** Opening RECORD EXCERPTS block **

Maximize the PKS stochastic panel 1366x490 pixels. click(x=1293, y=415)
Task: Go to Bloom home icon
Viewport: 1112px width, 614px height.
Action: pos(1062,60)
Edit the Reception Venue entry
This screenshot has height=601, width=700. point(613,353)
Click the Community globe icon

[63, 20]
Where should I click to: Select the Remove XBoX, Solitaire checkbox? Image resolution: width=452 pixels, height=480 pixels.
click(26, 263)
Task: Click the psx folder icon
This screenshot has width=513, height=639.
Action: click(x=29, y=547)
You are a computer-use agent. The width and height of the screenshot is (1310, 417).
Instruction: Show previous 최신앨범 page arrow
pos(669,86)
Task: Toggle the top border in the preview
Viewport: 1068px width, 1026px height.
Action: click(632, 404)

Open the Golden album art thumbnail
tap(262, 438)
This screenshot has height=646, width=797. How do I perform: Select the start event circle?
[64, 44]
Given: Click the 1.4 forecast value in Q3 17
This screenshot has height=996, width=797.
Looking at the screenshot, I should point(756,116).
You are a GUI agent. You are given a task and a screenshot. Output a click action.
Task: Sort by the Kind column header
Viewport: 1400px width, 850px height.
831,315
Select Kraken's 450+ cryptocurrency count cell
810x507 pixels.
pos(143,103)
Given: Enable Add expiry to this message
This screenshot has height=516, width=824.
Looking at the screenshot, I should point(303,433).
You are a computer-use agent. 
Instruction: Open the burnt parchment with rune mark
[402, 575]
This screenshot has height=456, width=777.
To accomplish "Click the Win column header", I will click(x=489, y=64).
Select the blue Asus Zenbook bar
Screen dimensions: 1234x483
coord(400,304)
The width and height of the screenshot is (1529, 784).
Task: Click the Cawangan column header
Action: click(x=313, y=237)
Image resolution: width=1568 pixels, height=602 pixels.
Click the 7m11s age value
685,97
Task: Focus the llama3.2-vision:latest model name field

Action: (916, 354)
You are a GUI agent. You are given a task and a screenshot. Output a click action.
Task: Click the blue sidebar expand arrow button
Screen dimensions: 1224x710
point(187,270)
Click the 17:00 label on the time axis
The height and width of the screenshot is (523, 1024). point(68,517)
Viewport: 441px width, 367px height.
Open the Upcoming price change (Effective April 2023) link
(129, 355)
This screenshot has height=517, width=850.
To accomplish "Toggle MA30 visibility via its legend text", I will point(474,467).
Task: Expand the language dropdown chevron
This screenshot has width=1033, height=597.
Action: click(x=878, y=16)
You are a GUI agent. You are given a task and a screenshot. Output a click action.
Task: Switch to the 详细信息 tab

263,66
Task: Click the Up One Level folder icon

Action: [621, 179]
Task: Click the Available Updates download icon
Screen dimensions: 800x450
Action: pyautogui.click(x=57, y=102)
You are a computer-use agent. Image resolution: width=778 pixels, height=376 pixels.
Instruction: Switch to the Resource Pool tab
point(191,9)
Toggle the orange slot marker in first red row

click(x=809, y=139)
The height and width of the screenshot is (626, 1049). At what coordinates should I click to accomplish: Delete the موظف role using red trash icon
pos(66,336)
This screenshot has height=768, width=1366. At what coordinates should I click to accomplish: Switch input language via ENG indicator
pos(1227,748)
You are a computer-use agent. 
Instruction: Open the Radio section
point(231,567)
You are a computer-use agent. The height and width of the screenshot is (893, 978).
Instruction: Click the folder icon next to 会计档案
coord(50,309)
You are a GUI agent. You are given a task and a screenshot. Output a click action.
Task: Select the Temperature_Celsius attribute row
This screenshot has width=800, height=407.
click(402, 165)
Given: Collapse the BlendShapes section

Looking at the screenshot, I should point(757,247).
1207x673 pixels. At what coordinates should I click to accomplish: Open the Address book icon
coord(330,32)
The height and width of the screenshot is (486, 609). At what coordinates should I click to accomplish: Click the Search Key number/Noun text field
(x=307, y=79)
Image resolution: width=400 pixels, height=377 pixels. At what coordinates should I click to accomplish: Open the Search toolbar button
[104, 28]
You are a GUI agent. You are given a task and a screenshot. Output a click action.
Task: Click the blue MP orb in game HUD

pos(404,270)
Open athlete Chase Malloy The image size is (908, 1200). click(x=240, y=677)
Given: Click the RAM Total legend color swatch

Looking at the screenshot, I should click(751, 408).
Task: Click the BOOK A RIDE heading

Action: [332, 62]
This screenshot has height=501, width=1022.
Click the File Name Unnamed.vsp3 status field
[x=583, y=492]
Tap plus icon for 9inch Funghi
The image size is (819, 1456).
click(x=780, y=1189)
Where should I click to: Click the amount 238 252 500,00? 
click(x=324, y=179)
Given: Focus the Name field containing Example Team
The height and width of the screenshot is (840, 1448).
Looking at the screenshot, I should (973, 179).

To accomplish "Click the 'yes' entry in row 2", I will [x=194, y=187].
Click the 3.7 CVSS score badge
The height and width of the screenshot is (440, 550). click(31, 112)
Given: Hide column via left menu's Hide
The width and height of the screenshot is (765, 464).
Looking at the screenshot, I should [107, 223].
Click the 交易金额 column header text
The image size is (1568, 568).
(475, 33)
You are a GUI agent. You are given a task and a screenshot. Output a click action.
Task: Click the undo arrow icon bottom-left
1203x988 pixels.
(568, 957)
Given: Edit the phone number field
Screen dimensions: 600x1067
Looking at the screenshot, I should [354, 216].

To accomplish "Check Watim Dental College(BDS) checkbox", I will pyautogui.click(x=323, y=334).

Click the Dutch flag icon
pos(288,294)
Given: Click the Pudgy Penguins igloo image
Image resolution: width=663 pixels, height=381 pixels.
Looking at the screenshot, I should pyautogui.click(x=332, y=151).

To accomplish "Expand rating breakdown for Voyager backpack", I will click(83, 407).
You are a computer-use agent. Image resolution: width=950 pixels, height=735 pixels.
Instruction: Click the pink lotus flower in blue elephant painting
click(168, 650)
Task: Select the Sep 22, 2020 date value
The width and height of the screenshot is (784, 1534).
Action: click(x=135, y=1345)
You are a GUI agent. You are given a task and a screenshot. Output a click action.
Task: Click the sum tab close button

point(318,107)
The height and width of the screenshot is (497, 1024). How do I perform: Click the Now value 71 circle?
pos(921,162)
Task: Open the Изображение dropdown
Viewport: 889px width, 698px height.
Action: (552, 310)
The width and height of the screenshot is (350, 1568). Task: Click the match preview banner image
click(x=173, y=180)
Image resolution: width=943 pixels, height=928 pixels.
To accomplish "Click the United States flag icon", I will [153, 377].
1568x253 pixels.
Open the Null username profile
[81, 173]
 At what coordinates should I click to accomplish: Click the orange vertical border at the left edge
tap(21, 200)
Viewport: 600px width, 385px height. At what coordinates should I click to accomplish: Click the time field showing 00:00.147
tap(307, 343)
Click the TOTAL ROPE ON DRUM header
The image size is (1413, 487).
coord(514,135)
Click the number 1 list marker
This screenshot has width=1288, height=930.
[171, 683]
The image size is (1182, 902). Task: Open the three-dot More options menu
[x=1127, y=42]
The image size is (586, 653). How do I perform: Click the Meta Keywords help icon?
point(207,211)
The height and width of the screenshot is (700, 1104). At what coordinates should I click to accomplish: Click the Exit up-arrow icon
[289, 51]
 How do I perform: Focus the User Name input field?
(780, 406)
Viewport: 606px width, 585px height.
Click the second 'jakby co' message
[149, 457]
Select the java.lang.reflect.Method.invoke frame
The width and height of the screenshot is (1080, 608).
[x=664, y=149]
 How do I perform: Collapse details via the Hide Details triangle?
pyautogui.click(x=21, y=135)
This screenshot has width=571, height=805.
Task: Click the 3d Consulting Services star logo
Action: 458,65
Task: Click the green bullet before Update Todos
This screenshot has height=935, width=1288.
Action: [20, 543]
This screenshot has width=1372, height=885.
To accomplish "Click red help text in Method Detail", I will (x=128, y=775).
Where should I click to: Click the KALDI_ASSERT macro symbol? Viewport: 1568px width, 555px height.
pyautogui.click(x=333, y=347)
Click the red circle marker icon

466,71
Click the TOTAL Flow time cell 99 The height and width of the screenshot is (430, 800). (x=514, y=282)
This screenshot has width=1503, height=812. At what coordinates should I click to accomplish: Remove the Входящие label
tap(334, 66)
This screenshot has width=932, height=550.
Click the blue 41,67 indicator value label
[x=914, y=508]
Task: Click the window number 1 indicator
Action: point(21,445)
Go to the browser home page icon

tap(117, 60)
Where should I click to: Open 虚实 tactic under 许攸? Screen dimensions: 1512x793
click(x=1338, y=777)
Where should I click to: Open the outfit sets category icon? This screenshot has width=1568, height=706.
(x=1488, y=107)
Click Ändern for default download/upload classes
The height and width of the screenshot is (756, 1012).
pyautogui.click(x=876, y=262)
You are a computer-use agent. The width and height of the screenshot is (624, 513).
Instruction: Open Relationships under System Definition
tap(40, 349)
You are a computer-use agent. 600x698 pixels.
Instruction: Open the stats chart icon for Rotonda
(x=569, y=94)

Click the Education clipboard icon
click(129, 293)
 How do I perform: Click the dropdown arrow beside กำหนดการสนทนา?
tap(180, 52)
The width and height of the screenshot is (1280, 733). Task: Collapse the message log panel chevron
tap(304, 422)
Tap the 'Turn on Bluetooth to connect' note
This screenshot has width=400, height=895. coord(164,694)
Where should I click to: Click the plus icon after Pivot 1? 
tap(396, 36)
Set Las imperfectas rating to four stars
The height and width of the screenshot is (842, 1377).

** Closing RECORD EXCERPTS block **

**WORK INSTRUCTION:**
From the data above, output exactly the lines between the one containing "Task: Sort by the Kind column header" and the one containing "This screenshot has height=456, width=777.", counting both of them.

**WRITTEN SOLUTION:**
Task: Sort by the Kind column header
Viewport: 1400px width, 850px height.
831,315
Select Kraken's 450+ cryptocurrency count cell
810x507 pixels.
pos(143,103)
Given: Enable Add expiry to this message
This screenshot has height=516, width=824.
Looking at the screenshot, I should point(303,433).
You are a computer-use agent. 
Instruction: Open the burnt parchment with rune mark
[402, 575]
This screenshot has height=456, width=777.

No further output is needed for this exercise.